By Jeffrey Winters, Supplement Editor

Predicting the end of the oil age has been an ongoing obsession in some quarters. Back in the 1970s, the Club of Rome, a European think tank, released a famous report forecasting the imminent decline not just in oil production, but in the extraction of all major raw materials, in agricultural output, and ultimately in human population. Thankfully, we seem to be nowhere near the Malthusian limits of growth they foresaw.

Even so, something does seem to be afoot. Oil prices peaked this summer near $50 a barrel, driven in part by supply problems.
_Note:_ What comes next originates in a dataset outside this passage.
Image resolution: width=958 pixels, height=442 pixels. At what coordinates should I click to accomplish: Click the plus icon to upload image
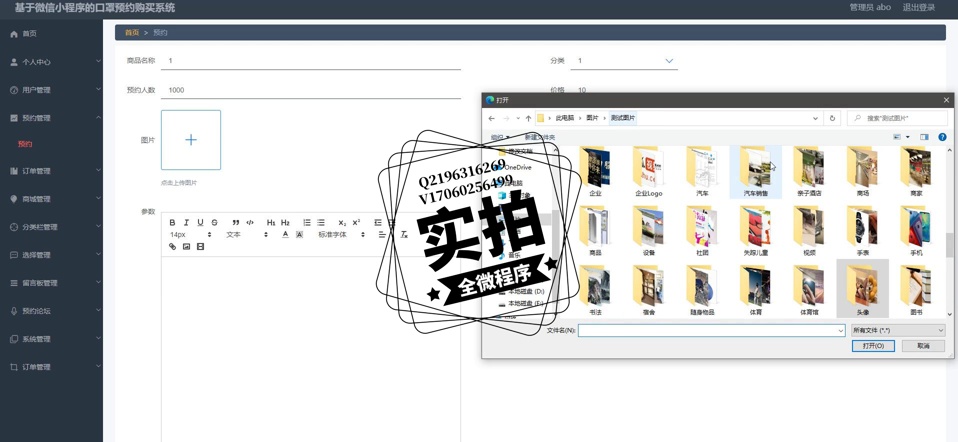(190, 140)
Petroleum production volume is so close to demand that seemingly small disruptions—a strike in Venezuela, a pipeline bombing in Iraq, financial woes of a Russian producer—triggered real or imagined shortages. And with worldwide oil demand increasing by about 1.5 percent per year, producers are scrambling to keep up.

A look at consumption trends reveals that the demand side of the equation may be hard to control, at least in the short term. Contrary to the stereotype, profligate consumption by SUV-driving Americans is not the main driver of the recent run-up in demand. In fact, while the United States consumed some 20 million barrels a day in 2003, this is little changed from the nearly 19 million a day used in 1978, on the eve of the Iranian revolution. Considering the economic and population growth in that time, it is a relative model of restraint.

The pattern for the rest of the world tells a markedly different story. From 1978 to 2003, worldwide oil consumption (excluding the United States) soared from 45 million to almost 60 million barrels a day. Much of that increase came as a result of rapid industrialization in China, India, and other developing nations. In a real sense, not only has the United States relocated its manufacturing base overseas, but it has transferred some of its thirst for oil there as well.

Adding production may be more difficult in the coming years. The map on this page shows the 20 nations with the largest natural endowments of conventional petroleum reserves. Although substantial known reserves remain, the next decade will see the rapid draining of stocks in nations such as Mexico, Norway, and Russia. Conventional production—that is, not in deep water, polar regions, tar sands, or other difficult, high-cost operations—will be increasingly concentrated in the Middle East and Central Asia.

Indeed, while we are not close to running out of oil on a global basis, the reduction in the number of conventional suppliers suggests that inexpensive oil may well be a thing of the past. With production costs as little as $2 a barrel, Middle East oil can be very profitable at $25, even $15 a barrel. But with competition from other conventional suppliers reduced or eliminated, there's little reason to expect that Middle Eastern oil will sell below the cost of unconventional supplies, such as that extracted from Canadian tar sands, which needs prices above $30 to be profitable.

A limit to growth? Probably not. But it might be as good a signal as any to begin planning in earnest for the end of the Oil Age.